Give an exact reproduction of all the lines in the listing.
The input START
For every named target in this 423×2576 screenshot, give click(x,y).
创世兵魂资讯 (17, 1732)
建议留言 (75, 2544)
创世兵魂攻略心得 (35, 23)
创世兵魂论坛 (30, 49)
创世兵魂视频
The input END
● **Result below**:
For every named target in this 423×2576 screenshot, give click(x,y).
创世兵魂资讯 (17, 1732)
建议留言 (75, 2544)
创世兵魂攻略心得 (35, 23)
创世兵魂论坛 (30, 49)
创世兵魂视频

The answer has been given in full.